• _Excerpt to read_:

*-*-*

- Updated 06 August 2020
- 7 minute read
- By Richard Aucock
The Sportage is Kia’s best-selling car in Britain – and by a huge margin. A frequent entrant in the top 10 new car bestsellers list, this is a family-sized five-seat SUV that has helped transform a fast-growing car company. First made famous by its standard-setting seven-year warranty, Kia is now firmly established as a mainstream car brand providing great value for money.
The Sportage competes for sales in the same class as the Ford Kuga, Volkswagen Tiguan and Seat Ateca. It outsells them all because Kia gives you more for your money, without cutting back on space or quality, or serving up a below-par drive. It is an extremely well-rounded machine with few weaknesses and it’s now widely regarded as Kia’s core car in the UK.
The latest Sportage was introduced in 2016. It replaced the ‘breakthrough’ previous Sportage, which went on sale in 2010 and really put Kia’s family SUV on the map. There were Sportage models built before 2010, but they were nowhere near as appealing. Mediocre sales bore this out.

*-*-*

• _Dataset section_:
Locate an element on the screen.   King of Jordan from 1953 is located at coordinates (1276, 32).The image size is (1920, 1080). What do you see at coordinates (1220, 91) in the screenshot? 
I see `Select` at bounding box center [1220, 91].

*-*-*

• _What the task asks_: Retype the stretch of the Kia Sportage review above from "The Sportage competes" through "car in the UK.", keeping every word and mark the same.

• _Finished exercise_:
The Sportage competes for sales in the same class as the Ford Kuga, Volkswagen Tiguan and Seat Ateca. It outsells them all because Kia gives you more for your money, without cutting back on space or quality, or serving up a below-par drive. It is an extremely well-rounded machine with few weaknesses and it’s now widely regarded as Kia’s core car in the UK.